-- Belge Bölümü --
================
Röportajlar
Ağustos 27, 2025

Hukuk Bürolarında Hizmet Kalitesi Sadece Tecrübe ile mi Ölçülür?

Bilge Uğur
Röportajlar

Hukuk Bürolarında Hizmet Kalitesi Sadece Tecrübe ile mi Ölçülür?

Hukuk bürolarında hizmet kalitesi denince çoğu zaman akla gelen ilk şey, avukatın deneyimi ve bilgisi oluyor. Oysa günümüz müvekkilleri sadece iyi temsil edilmeyi değil, aynı zamanda zamanında bilgilendirme, düzenli iletişim, şeffaf süreç yönetimi ve erişilebilir veri gibi unsurları da hizmetin doğal bir parçası olarak görüyor.

Peki bir hukuk bürosu bu beklentileri sistematik bir şekilde karşılamak için ne yapmalı? Kalite sadece kişisel gayretle sürdürülebilir mi, yoksa kurum genelinde bir yapıya mı ihtiyaç var?

Bu soruların peşine düşerek, hizmet kalitesini artırmak için somut adımlar atan hukuk bürolarıyla konuşuyoruz. Bu bölümde konuğumuz, süreçlerini belgelendirerek ISO 9001:2015 Kalite Yönetim Sistemi’ni bürosunda uygulamaya başlayan Kapital Legal kurucu ortağı Avukat Harun Ümit Eren. Hem bu süreçte neler yaşadıklarını hem de kaliteyi artırmak isteyen bürolar için nelerin mümkün olduğunu konuşacağız.
================
-- Mevcut Veriler --
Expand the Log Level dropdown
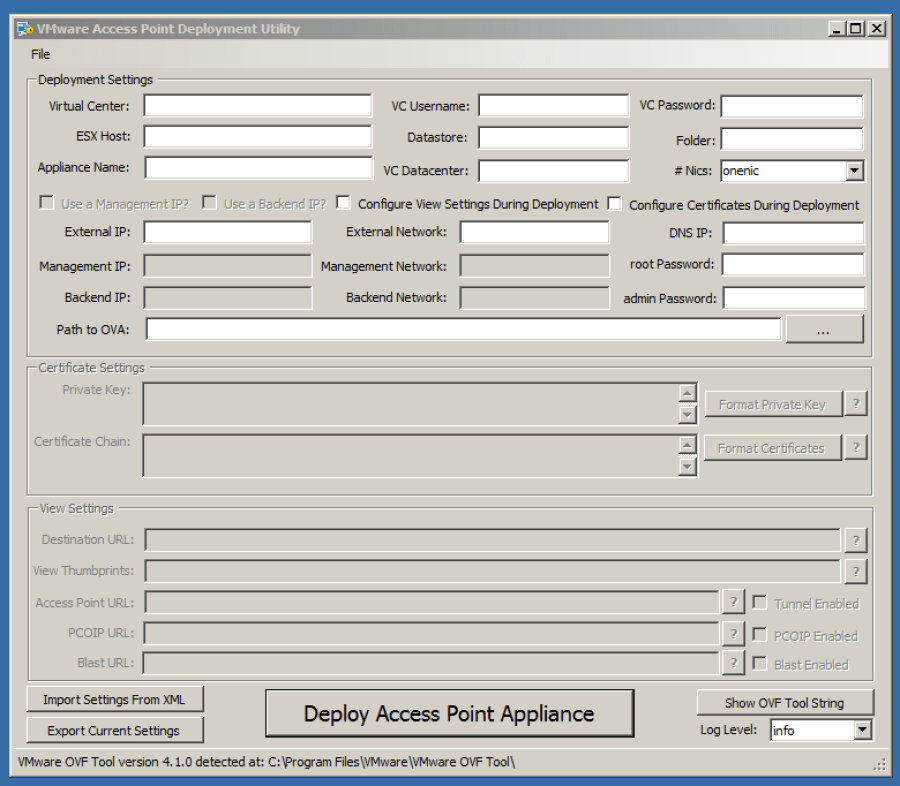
================
-- Görevler --
- 1) Hukuk bürolarında hizmet kalitesini ele alan röportajın konuğu, bürosunda hangi kalite yönetim sistemini uygulamaya başlamış?
- 2) Hukuk bürolarında hizmet kalitesi üzerine olan röportajı kaldığı yerden sürdürün.

-- Görev Yanıtları --
- 1) ISO 9001:2015 Kalite Yönetim Sistemi'ni uygulamaya başlamış.

- 2)
GÜNCE: Hizmet Kalitesi Neden Gündeminizde?

Hizmet kalitesi gündemimizde, çünkü biz hukukun sadece kanun maddelerinden, sözleşmelerden veya duruşma salonlarından ibaret olmadığına inanıyoruz. Hukuk, temelinde insan ve kurumlar için bir güven hizmetidir. Bu güveni inşa etmenin yolu ise sadece hukuki uzmanlıktan değil, o uzmanlığın nasıl sunulduğundan geçiyor. Aslında birçok hizmet sektöründe sonuç kadar süreç de önemlidir. Hukukta da farklı değil aslında müvekkilin memnuniyeti biraz da deneyimi ile ilgilidir. Yanlış bir deneyim tasarımı sonucunda başarılı bir sonuç alınsa dahi müvekkil memnun olmayacak veya doğru deneyim tasarımı ile başarısız bir sonuçta size teşekkür edecek. Bu nedenle kaliteyi sektörümüzde vazgeçilmez bir kavram olarak benimsemeli, iş süreçlerimizi belirlemeli onları standardize etmeli ve sonuçta iyileştirmeliyiz. Eğer kurum kültürümüzü bu döngü üzerine inşa etmeyi başarabilirsek başarının gelmemesi ancak istisna olur. 

GÜNCE: Kalite kavramı sizce hukukta ne anlama geliyor?

Avukatlık mesleğinde kalite belki doğru adlandırılmıyor farklı isimler altında yer aldığını düşünüyorum.  Adına kalite denilmediği için iyileştirme ve geliştirme odaklı değiliz bu yönümüzü sıklıkla eleştiriyorum.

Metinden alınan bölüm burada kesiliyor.